◆ **Problem statement**
All lines below between the line with "Download the snapshot as a zip" and the line with "Expand the What values can I compare chevron", including both, must be copied exactly, and the pictures must be omitted.

◆ **Data provided**
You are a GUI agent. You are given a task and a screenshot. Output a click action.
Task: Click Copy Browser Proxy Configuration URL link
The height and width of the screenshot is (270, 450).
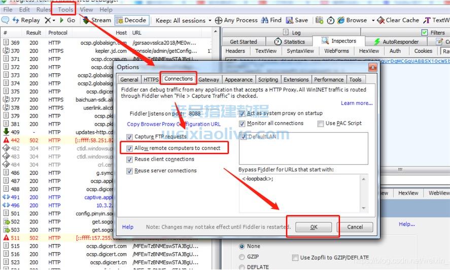(x=174, y=124)
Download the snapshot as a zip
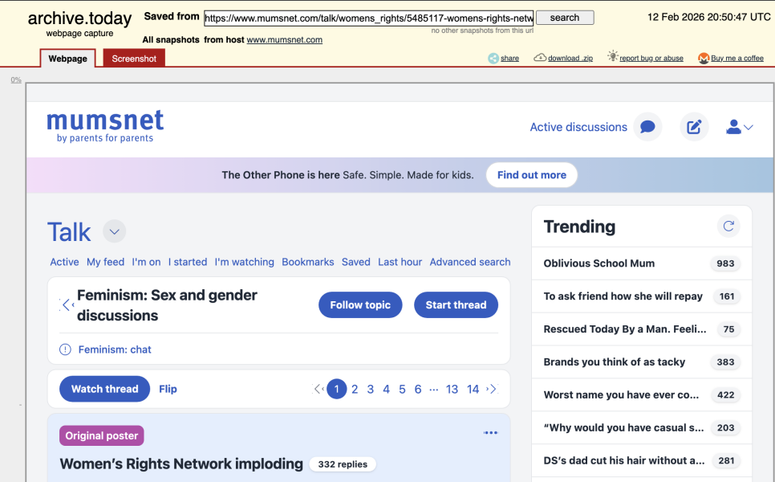This screenshot has width=775, height=482. tap(540, 58)
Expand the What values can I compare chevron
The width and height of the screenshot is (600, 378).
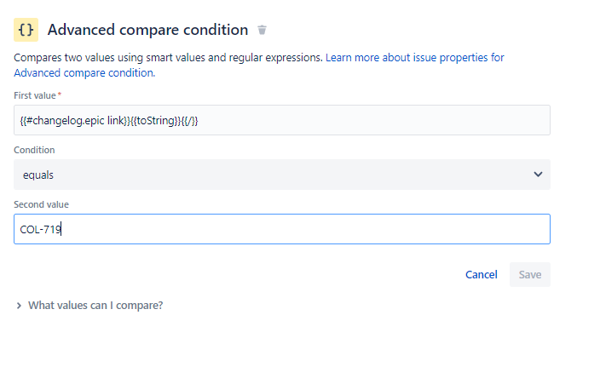pyautogui.click(x=19, y=306)
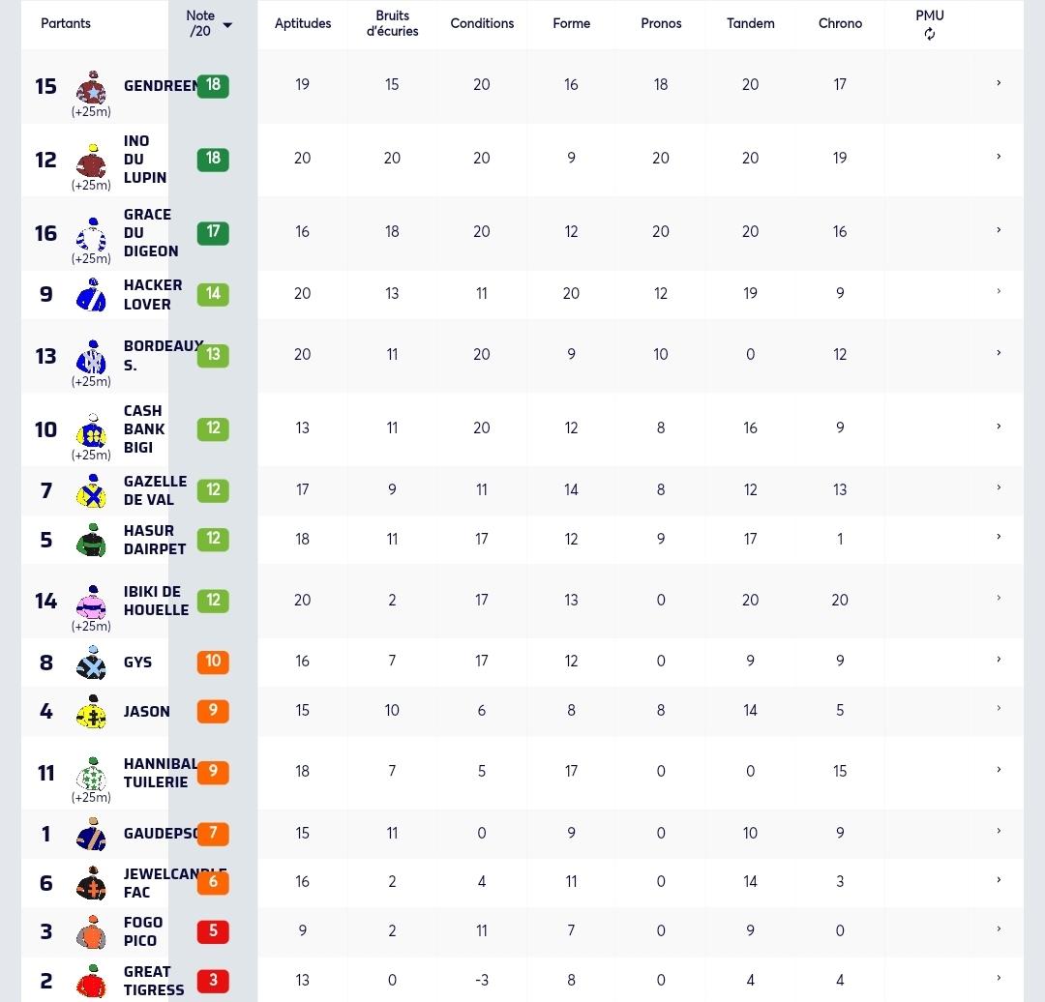Click GREAT TIGRESS's red silk icon
This screenshot has height=1002, width=1045.
[92, 981]
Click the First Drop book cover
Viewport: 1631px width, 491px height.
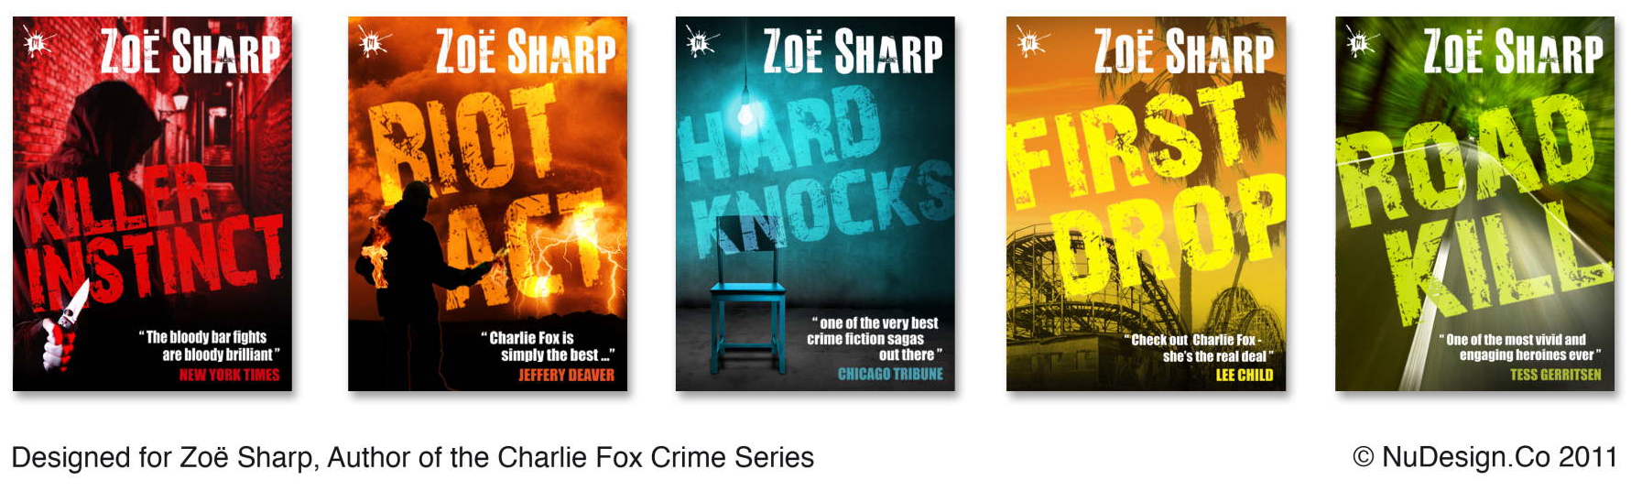1146,203
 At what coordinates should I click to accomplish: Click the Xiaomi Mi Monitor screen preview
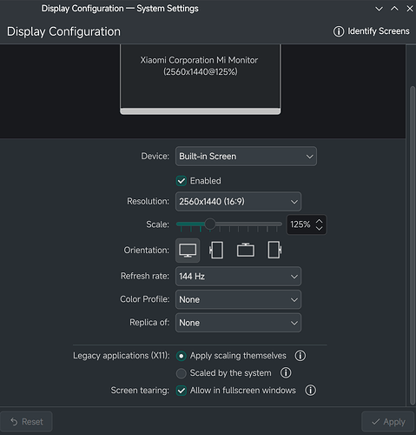tap(201, 79)
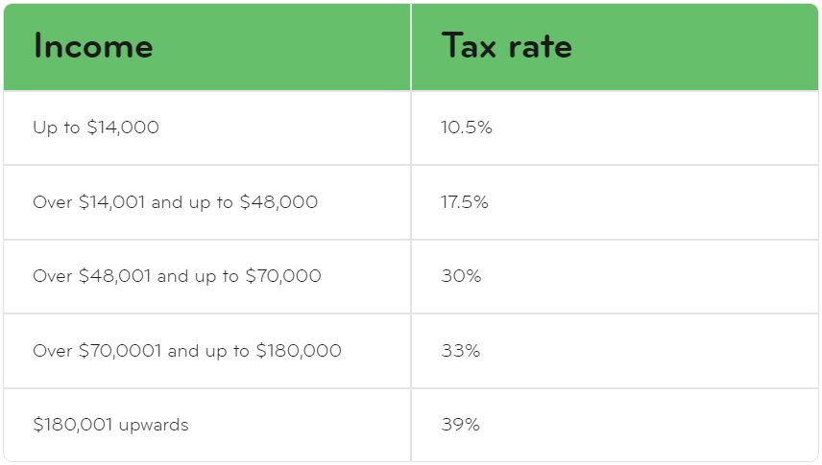Select the Tax rate column header
822x465 pixels.
point(506,47)
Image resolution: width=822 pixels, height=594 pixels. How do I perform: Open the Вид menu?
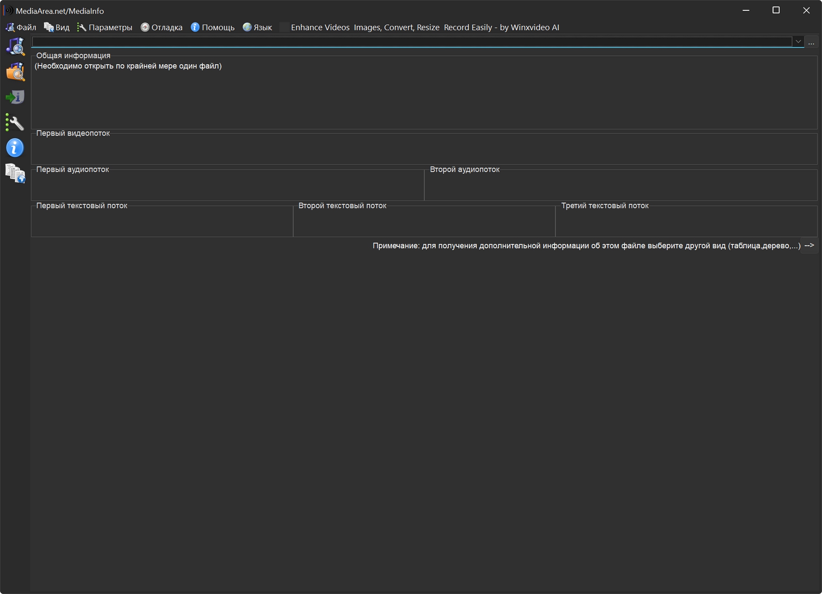(57, 27)
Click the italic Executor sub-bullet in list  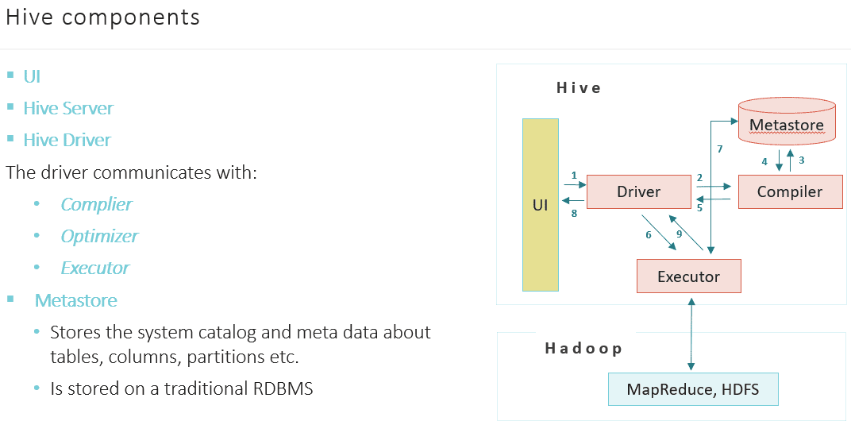95,268
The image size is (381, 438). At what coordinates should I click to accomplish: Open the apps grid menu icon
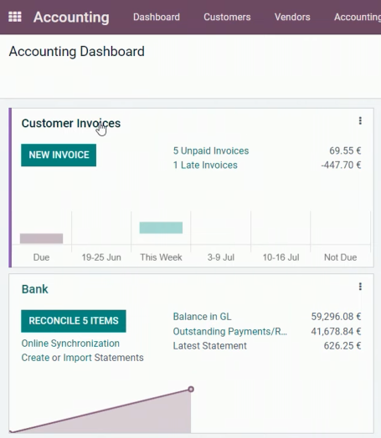[x=15, y=17]
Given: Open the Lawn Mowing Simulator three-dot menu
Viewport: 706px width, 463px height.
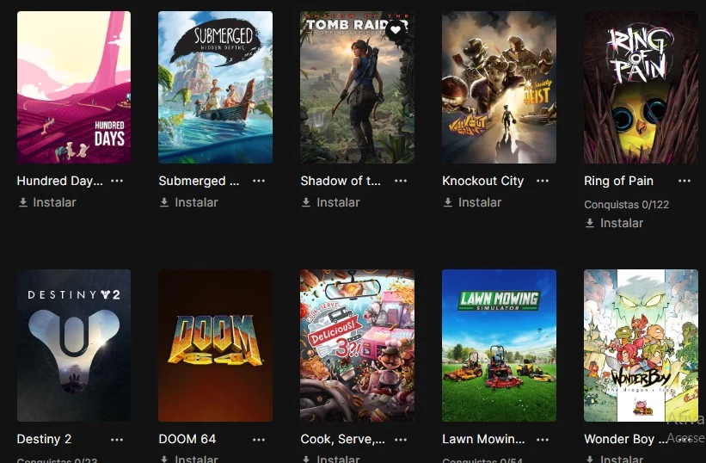Looking at the screenshot, I should (543, 440).
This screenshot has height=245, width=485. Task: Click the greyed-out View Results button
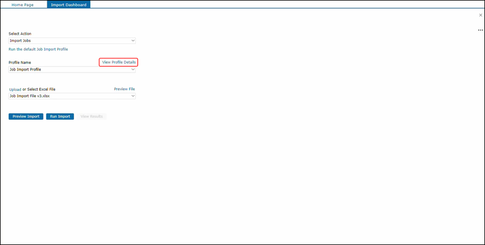(92, 116)
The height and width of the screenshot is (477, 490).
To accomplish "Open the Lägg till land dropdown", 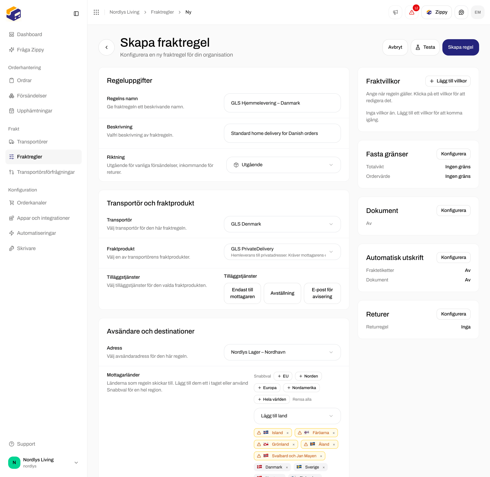I will 297,416.
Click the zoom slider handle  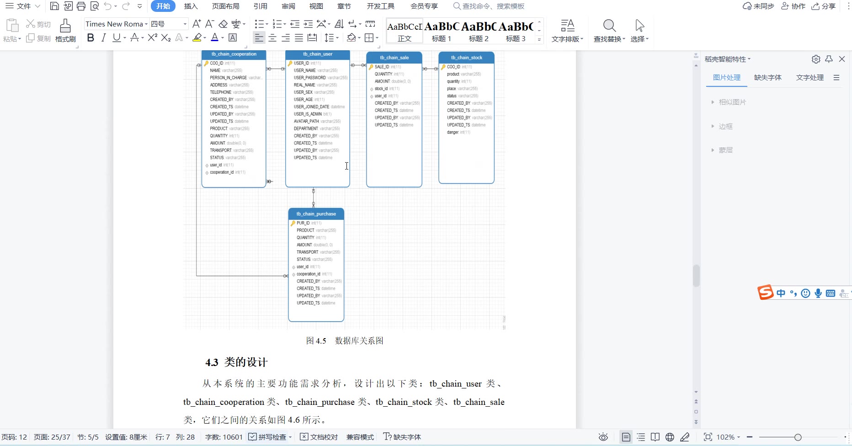[x=798, y=437]
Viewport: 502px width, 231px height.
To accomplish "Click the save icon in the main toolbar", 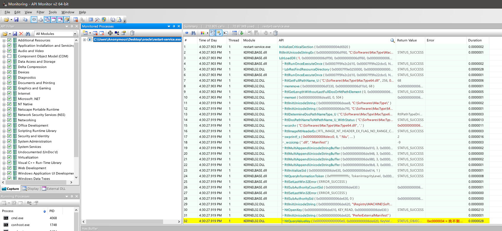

◆ **Answer for the task**
Download the snapshot as a zip
This screenshot has width=775, height=482. tap(540, 58)
Expand the What values can I compare chevron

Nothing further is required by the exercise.